_Task requirements_.
First find the line with "Screen dimensions: 864x626" in the entries below, then set down exactly every line through the line with "Task: Open the Server tab", that line included.

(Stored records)
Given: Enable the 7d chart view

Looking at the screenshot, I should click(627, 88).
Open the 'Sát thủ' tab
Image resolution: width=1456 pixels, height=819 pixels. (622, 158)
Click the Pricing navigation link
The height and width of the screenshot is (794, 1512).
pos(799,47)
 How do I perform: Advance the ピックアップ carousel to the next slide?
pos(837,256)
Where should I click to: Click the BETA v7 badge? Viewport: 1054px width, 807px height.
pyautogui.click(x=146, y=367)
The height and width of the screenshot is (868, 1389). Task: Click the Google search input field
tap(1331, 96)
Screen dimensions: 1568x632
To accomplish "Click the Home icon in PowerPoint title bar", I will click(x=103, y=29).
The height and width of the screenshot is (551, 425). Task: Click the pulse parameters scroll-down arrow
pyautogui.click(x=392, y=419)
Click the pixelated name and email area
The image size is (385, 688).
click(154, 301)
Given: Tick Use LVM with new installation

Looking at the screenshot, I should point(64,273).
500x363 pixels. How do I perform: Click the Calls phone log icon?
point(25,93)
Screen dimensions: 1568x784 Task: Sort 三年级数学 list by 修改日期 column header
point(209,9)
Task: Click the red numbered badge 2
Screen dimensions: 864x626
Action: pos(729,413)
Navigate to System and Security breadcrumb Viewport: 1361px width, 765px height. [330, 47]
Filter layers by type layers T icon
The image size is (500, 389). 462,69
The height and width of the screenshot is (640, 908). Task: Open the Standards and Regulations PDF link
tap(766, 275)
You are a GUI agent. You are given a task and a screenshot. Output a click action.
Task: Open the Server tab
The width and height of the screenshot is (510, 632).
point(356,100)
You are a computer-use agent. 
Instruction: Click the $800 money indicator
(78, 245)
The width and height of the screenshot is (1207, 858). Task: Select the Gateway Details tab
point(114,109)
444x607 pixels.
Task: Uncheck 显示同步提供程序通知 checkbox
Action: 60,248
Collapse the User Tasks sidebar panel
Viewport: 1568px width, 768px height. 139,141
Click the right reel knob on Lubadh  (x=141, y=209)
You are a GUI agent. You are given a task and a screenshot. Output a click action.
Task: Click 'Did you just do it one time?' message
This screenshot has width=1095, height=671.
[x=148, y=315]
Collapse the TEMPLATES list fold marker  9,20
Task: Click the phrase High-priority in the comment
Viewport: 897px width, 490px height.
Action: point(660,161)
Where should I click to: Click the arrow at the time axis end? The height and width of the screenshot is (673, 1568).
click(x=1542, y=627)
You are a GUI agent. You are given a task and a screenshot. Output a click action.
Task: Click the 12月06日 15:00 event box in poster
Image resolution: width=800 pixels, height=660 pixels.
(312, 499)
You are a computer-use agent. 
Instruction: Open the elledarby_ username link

_Solution_.
Screen dimensions: 864x626
Action: pos(729,413)
Navigate to System and Security breadcrumb Viewport: 1361px width, 765px height. [330, 47]
Filter layers by type layers T icon
The image size is (500, 389). 462,69
The height and width of the screenshot is (640, 908). Task: Open the Standards and Regulations PDF link
tap(766, 275)
You are a GUI agent. You are given a task and a screenshot. Output a click action.
Task: Open the Server tab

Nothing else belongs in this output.